The focus on her corporality as the point of integration and conflict is a remarkable departure from the typically disembodied and ethereal discussion of her self which permeates the testimonial essays published during her life. The story is built around moments of crisis and transition: she is portrayed as a sexual being coming of age in a patriarchal ruling-class environment and forced to confront rigid Victorian codes of behavior. Key stages in her sexual coming of age—menstruation, rejection of her maternal instincts—form the base of the personal, social, and professional choices she says she made in the first forty years of life.
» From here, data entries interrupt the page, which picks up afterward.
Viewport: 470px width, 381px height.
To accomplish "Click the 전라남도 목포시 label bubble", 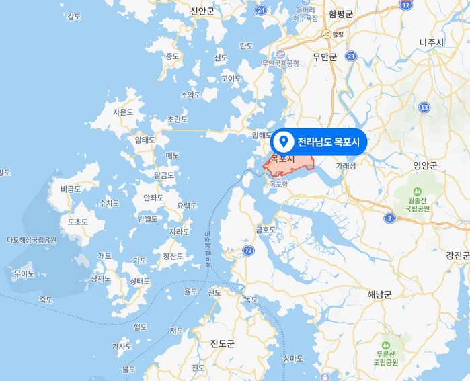I will [319, 142].
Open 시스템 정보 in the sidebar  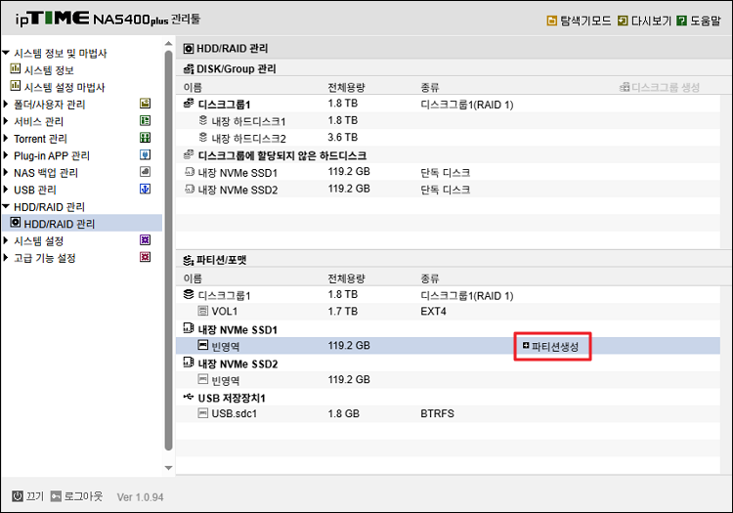click(48, 70)
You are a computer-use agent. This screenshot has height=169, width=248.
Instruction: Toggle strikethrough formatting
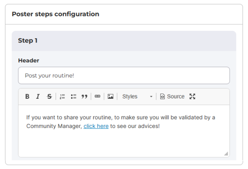pyautogui.click(x=49, y=97)
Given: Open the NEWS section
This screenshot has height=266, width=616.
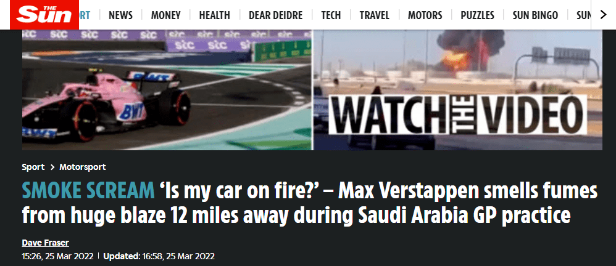Looking at the screenshot, I should (x=120, y=15).
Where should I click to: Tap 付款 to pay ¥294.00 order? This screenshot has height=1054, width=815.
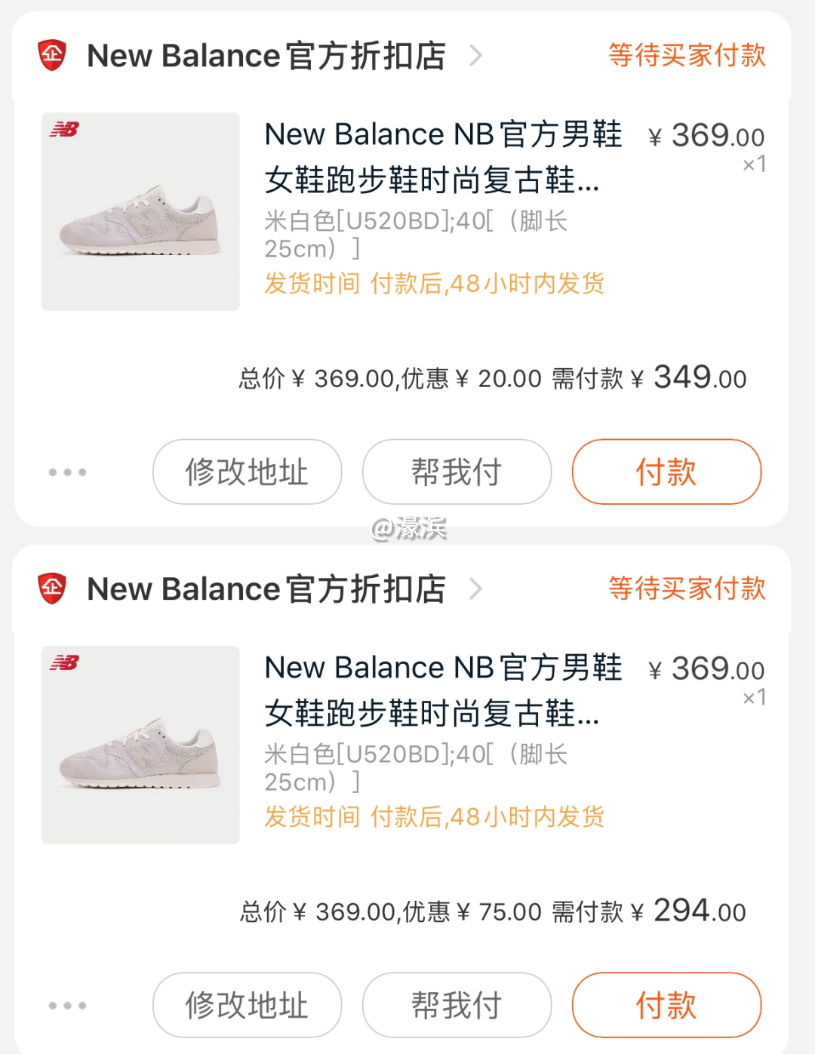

The tale culminates in the founding of Sur , the work she considered her greatest achievement.

Ocampo depicts herself in the decades that preceded the founding of Sur as an initially timid rebel victimized by a complex system of double standards that held her prisoner—first in her father's house, then in her husband's—until she rebelled, first into passionate adultery and then into the world of literary production. The Autobiografía must be considered as a parallel text, for it was composed over the same forty-year period in which the Testimonios and volumes of Sur established Ocampo's reputation and kept her relentlessly in the public eye. Given the magnitude of her published work and the dearth of critical consensus about its import in Argentine letters, this Autobiografía raises particular questions. The first concerns Ocampo's exclusive choice of focus upon her early years from the vantage point of the 1950s. What image of her formative years did she compose in the last three decades of her life for publication after her death? From a writer whose "yoismo" was legendary for over half a century, and whose entire corpus constitutes an exercise in autobiographical form, does this work represent "la [otra] mitad de la verdad," as she insisted, or is it merely the concluding chapter of her official history, filling in the early years before she became a public figure and entered the world of international personalities? What, finally, did she hope to add to—or change in—the reading of her life story by this posthumous pubication?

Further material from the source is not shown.